[Start of section]
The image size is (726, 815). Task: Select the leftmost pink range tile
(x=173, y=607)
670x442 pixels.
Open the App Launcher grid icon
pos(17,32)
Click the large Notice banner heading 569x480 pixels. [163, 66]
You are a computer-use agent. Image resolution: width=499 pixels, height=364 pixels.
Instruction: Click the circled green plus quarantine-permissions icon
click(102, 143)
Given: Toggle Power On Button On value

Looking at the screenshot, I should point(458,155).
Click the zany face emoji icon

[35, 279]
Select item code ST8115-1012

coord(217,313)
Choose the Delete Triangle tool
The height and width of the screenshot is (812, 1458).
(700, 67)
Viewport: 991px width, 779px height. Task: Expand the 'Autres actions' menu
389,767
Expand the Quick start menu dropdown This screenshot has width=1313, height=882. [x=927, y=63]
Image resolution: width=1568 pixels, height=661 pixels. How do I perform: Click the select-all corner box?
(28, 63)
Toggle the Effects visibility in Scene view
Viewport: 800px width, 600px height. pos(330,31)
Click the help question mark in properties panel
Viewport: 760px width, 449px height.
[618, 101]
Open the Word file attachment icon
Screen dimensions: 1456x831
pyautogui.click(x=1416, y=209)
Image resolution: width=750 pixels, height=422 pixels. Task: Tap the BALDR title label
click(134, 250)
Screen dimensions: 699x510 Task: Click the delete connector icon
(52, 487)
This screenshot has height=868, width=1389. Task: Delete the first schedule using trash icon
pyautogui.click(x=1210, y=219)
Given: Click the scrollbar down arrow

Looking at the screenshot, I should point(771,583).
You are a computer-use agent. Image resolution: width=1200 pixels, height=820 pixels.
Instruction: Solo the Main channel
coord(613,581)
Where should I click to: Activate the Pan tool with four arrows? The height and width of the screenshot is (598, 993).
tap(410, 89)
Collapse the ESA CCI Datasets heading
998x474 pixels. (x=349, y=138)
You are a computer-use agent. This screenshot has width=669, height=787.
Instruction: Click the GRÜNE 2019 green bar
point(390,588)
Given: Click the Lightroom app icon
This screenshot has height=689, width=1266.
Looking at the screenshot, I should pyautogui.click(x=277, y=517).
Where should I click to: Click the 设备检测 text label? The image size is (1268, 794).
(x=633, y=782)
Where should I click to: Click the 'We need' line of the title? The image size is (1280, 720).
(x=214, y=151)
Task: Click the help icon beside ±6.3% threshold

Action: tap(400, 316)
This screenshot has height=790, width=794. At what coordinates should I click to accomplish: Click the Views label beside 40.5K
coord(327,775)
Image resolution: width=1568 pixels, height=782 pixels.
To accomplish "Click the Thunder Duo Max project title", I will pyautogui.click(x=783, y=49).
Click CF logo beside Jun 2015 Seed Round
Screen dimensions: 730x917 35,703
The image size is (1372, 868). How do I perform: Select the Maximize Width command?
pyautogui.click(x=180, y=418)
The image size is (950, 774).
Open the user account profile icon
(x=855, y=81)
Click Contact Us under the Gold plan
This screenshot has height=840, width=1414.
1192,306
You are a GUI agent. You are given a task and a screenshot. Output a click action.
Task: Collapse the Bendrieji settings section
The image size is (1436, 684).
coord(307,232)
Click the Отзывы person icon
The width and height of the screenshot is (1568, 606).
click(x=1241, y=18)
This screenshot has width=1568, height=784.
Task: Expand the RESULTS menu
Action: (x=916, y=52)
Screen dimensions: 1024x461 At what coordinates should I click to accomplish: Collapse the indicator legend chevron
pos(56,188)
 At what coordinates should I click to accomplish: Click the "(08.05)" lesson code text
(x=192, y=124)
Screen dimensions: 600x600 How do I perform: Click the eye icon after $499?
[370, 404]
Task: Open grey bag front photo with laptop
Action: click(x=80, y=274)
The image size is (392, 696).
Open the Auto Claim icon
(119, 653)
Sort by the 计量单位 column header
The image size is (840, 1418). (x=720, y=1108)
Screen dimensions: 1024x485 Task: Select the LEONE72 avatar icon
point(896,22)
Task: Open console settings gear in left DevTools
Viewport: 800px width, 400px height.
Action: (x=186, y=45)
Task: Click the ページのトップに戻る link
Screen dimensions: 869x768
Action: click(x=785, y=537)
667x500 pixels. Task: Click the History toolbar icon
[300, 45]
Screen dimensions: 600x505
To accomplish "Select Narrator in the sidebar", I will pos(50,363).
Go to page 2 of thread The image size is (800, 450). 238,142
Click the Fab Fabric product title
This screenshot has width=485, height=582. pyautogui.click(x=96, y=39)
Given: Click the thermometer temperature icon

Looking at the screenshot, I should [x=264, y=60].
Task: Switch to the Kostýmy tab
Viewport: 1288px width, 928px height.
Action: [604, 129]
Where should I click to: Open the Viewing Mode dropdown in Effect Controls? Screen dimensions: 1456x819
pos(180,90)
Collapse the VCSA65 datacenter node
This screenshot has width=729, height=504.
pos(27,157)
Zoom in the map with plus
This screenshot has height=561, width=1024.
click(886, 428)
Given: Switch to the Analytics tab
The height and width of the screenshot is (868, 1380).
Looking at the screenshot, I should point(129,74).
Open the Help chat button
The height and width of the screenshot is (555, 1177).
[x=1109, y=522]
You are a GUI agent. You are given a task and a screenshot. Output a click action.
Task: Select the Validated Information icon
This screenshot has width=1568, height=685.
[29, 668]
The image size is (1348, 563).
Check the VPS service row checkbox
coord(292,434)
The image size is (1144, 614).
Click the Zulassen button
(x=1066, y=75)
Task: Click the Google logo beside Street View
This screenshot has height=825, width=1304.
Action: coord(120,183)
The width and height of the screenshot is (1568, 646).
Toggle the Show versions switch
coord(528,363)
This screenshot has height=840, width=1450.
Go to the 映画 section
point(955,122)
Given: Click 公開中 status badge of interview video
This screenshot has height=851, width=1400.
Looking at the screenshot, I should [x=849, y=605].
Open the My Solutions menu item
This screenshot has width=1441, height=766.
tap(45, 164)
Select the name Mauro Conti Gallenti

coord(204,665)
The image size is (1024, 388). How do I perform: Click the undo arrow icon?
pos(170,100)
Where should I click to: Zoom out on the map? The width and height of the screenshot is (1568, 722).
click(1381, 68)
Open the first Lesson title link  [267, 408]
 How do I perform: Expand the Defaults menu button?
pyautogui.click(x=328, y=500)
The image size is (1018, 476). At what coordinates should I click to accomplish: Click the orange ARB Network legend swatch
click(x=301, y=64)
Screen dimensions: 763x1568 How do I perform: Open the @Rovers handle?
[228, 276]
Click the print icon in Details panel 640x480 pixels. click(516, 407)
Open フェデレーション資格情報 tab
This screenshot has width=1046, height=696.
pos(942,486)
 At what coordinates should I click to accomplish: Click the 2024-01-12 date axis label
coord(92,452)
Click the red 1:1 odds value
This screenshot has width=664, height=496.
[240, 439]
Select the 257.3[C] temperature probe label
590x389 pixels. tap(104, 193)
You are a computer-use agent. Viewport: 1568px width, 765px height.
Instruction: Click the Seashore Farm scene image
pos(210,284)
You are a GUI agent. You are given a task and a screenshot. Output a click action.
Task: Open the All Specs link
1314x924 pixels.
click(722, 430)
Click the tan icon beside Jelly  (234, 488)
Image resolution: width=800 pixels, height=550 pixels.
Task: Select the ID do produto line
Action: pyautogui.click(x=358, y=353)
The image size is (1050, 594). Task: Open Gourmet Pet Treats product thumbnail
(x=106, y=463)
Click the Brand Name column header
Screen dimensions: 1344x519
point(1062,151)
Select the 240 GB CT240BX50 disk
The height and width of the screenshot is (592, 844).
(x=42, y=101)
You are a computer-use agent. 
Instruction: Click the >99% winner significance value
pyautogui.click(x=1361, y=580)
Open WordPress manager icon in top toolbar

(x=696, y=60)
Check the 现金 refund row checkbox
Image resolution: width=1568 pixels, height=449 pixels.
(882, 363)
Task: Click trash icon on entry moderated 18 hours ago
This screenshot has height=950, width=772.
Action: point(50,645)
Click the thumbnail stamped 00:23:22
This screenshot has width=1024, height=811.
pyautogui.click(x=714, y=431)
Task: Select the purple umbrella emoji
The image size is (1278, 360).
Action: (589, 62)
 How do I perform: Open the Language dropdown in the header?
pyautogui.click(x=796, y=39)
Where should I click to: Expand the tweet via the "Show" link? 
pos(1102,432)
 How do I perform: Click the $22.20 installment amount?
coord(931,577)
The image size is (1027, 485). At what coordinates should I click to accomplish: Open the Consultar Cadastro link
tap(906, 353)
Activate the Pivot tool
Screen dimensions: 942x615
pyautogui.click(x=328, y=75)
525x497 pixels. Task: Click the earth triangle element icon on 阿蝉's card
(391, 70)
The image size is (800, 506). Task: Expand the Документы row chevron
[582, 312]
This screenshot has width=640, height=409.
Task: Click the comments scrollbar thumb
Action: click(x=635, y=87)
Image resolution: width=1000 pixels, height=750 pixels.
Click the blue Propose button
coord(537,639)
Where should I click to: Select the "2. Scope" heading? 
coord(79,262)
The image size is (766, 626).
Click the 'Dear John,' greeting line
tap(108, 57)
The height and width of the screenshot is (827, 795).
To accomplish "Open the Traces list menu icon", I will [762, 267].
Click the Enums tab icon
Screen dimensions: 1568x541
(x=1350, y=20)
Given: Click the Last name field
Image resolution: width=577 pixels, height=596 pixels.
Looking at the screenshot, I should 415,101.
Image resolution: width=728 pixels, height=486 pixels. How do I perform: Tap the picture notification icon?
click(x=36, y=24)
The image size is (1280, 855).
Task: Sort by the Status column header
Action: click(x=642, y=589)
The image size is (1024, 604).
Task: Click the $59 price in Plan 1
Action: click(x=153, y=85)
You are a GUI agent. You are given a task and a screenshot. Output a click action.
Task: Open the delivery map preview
[End of section]
• [Work item] Take exactly the lines from the one containing "Where should I click to: Activate" through the one containing "You are a computer-use agent. This" in the data above, and output them with nothing added.

• [Written solution]
Where should I click to: Activate the Pan tool with four arrows? The height and width of the screenshot is (598, 993).
tap(410, 89)
Collapse the ESA CCI Datasets heading
998x474 pixels. (x=349, y=138)
You are a computer-use agent. This screenshot has width=669, height=787.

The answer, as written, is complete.